Timing issue with datagrams

bigjosh · August 2, 2020, 3:12pm

This is the documented and expected behavior. I promise.

// Each datagram sent is received at most 1 time.

github.com

bigjosh/Move38-Arduino-Platform/blob/main/cores/blinklib/blinklib.h#LC72:~:text=Datagram processing


      
          
          /* --- Datagram processing */
          
          // A datagram is a set of 1-IR_DATAGRAM_MAX_LEN bytes that are atomically sent over the IR link
          // The datagram is sent immediately on a best efforts basis. If it is not received by the other side then
          // it is lost forever. Each datagram sent is received at most 1 time. Once you have processed a received datagram
          // then you must mark it as read before you can receive the next one on that face. 
          
          // Must be smaller than IR_RX_PACKET_SIZE
          
          #define IR_DATAGRAM_LEN 16
          
          // Returns the number of bytes waiting in the data buffer, or 0 if no packet ready.
          byte getDatagramLengthOnFace( uint8_t face );
          
          // Returns true if a packet is available in the buffer
          boolean isDatagramReadyOnFace( uint8_t face );
          
           // Returns a pointer to the actual received datagram data
           // This should really be a (void *) so it can be assigned to any pointer type,
           // but in C++ you can not cast a (void *) into something else so it doesn't really work there

This is also expected behavior. Let’s say that for your blinks on your desk with your battery levels, you would expect statistically that 1 in 1,000 datagrams will get dropped. If you are sending 100 datagrams per second (10ms between sends), I would expect to wait an average of 10 seconds between dropped datagrams. If you increase the delay to 100ms between datagrams, now I would expect to wait an average of 100 seconds between dropped datagrams.

The real effect is probably not so linear, but could explain what you are seeing qualitatively.

I would not consider this a “bug” - it is the explicitly documented behavior.

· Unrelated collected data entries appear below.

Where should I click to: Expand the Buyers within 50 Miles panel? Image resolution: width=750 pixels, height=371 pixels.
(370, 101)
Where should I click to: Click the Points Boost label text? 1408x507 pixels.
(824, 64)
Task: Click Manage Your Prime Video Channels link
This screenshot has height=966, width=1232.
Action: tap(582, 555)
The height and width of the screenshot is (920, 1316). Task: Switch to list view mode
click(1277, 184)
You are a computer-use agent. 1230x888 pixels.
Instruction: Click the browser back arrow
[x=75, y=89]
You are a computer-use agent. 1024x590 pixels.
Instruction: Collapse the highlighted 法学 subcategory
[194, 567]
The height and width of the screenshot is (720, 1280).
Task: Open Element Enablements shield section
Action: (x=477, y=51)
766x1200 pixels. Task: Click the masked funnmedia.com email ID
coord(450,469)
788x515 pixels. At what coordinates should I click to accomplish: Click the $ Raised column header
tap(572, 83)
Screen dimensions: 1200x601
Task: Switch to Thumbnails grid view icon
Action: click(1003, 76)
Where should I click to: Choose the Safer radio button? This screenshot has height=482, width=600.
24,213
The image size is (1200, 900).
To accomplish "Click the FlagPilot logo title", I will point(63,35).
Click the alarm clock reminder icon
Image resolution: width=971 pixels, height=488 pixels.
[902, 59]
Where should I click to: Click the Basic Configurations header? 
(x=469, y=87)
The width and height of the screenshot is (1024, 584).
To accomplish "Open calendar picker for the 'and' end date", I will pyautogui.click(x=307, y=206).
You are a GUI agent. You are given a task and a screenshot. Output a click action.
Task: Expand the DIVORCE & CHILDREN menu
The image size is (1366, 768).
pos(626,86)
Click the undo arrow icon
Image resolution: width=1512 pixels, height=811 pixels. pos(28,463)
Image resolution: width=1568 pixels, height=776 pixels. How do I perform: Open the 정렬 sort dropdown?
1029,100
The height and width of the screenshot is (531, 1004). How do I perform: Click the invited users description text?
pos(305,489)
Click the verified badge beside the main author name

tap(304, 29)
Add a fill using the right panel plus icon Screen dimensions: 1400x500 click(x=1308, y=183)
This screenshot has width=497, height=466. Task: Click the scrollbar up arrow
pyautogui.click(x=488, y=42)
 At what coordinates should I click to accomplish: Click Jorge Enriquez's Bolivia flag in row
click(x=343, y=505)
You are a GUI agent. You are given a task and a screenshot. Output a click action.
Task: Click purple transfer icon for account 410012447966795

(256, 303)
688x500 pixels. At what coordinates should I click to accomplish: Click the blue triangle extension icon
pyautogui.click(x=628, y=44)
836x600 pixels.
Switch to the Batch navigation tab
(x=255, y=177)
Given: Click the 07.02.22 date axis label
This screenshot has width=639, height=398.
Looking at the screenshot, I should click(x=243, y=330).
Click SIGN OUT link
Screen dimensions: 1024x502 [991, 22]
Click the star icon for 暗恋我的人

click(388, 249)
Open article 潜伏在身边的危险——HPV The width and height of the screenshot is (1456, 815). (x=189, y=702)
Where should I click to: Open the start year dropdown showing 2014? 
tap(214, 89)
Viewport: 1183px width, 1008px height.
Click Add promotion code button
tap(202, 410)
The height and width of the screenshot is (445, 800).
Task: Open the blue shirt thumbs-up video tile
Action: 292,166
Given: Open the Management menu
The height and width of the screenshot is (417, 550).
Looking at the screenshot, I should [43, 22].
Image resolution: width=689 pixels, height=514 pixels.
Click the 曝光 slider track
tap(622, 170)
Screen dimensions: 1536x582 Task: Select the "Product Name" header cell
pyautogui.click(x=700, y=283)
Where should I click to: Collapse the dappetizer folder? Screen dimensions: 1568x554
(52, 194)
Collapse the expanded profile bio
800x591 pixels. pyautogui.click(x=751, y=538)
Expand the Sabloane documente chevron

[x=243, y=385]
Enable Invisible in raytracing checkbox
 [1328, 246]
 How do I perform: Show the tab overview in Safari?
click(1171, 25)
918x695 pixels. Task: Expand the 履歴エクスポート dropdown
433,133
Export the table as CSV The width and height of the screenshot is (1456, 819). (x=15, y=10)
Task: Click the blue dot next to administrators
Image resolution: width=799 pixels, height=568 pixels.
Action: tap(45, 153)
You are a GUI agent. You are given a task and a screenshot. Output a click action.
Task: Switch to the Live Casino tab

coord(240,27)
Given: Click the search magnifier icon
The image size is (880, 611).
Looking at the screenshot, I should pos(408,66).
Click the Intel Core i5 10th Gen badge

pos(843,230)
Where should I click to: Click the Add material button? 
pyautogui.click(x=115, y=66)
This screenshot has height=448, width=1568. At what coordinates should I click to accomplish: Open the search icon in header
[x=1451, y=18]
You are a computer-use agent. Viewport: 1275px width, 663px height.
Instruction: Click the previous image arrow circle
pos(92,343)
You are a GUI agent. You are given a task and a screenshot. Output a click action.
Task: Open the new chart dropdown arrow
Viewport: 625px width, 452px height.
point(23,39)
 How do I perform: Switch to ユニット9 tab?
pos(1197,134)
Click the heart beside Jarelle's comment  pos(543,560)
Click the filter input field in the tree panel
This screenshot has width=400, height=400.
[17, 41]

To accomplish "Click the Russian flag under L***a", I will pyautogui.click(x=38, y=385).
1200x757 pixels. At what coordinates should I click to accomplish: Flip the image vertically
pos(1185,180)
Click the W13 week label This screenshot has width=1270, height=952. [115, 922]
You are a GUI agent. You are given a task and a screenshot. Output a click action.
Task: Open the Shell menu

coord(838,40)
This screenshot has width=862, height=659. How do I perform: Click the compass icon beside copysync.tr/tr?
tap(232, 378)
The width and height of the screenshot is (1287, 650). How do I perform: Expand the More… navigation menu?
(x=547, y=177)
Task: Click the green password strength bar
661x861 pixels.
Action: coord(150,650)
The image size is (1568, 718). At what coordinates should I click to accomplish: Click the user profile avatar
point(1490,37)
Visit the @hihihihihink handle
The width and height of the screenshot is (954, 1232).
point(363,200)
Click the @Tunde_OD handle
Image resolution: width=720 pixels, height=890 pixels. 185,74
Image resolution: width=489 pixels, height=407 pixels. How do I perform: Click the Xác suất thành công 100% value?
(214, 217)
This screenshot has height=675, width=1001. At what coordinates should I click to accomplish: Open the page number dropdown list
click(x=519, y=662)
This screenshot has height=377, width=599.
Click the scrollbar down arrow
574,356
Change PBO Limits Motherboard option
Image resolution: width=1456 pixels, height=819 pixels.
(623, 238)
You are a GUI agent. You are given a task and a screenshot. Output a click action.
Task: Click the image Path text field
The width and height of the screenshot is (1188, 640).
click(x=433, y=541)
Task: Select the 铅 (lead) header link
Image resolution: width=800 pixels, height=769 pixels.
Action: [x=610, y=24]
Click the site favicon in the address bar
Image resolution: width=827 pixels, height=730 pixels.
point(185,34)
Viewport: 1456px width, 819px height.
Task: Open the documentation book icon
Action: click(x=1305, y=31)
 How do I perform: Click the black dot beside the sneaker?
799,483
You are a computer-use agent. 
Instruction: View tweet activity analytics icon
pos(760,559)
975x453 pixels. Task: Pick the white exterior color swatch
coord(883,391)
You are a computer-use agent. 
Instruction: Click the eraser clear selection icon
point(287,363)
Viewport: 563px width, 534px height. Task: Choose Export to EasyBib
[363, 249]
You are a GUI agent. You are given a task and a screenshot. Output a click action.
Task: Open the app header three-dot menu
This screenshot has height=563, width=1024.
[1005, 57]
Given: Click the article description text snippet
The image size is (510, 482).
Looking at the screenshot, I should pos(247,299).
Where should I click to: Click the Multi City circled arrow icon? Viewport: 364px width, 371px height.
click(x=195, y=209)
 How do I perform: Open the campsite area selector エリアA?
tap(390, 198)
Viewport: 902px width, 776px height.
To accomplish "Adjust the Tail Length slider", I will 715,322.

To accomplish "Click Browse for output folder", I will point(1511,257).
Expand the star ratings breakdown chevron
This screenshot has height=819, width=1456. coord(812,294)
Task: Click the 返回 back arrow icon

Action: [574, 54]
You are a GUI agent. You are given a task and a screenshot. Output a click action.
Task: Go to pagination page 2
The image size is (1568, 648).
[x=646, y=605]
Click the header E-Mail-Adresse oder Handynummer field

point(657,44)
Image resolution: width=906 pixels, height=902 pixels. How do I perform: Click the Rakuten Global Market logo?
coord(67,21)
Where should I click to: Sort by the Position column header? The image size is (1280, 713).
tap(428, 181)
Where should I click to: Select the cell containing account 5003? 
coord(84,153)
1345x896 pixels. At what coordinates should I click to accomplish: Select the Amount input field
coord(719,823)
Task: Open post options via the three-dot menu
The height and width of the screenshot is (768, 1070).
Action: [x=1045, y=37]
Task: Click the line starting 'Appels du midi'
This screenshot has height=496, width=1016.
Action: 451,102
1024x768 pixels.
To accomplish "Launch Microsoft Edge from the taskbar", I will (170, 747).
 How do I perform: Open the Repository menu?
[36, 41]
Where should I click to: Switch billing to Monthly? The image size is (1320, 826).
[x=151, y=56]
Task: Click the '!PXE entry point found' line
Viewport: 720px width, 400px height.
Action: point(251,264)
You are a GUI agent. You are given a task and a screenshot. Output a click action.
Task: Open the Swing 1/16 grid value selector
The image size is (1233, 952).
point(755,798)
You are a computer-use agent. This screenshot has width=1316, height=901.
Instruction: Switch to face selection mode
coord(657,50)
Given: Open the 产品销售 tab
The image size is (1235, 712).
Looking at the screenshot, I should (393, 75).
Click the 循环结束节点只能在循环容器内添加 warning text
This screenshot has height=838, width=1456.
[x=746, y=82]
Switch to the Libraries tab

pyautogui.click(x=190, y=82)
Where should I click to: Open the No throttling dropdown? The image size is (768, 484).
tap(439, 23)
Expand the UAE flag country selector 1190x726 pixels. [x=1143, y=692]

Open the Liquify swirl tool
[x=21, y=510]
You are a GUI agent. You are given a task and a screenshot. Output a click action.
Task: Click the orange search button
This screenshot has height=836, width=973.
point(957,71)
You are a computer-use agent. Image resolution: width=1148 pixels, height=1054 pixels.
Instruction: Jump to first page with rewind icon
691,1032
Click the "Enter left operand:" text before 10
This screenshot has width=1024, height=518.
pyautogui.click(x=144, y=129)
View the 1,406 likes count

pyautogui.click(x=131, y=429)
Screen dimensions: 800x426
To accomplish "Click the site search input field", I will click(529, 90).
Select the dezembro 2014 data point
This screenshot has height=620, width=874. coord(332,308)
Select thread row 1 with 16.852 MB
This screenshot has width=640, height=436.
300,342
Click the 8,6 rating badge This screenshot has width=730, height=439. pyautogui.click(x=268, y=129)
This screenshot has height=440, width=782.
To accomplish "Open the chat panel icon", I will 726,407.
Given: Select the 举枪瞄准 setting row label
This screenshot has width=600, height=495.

I can think of many possible physical and logical reasons that the chance of a datagram getting dropped would increase with the number of concurrent datagrams happening on other faces. I have spent many dozens of hours of my life staring at oscilloscope traces and logic analyzers looking at these cases!

But fundamentally according to Claude, there is no such thing as a ~~free lunch~~ reliable communication channel. The best we can ever do is pick how we’d like to trade-off speed, fidelity, latency, and complexity.

The logical communications channel between two touching blinks is a surprisingly noisy one. We are using LEDs meant only for transmitting also as receivers. There are no less than 6 air-to-polycarbonate interfaces that each extract their dB toll on every passing photon. There is a sub-$1 MCU running at a pitiful 8Mhz that is solely responsible for managing the constant concurrent bidirectional communications on all these LEDs while also blinking the 18 visible LEDs fast enough to look like there is a range of brightnesses, and managing the charge pump, and keeping track of the button states, and monitoring the battery voltage… and running the game!

Like almost all modern stacks, the blinks’ network layer explicitly does not guarantee delivery. That is left to higher level protocols because doing it at the network layer would add complexity, latency, and non-determinism. Higher level protocols are a better place to make these decisions to suit their use cases. The blinklib transport layer uses redundancy rather than acknowledgement to ensure delivery of the data because this is simple and has good latency and low jitter- which is a good fit for many games.

If you need an ACK based transport layer then the best place to do this is directly on top of the network layer. The game downloading mechanism works like this - it uses sequence number-based request scheme with timeouts to ensure that the blocks are delivered and delivered in order. Alternately you could also do a sliding window based system like TCP to deliver an in-order byte stream across the link. It all depends on what is the best fit for the problem you are trying to solve. Let’s figure out how to best get you the communication services you want rather than figuring out why the one that you’ve got is such a bad fit!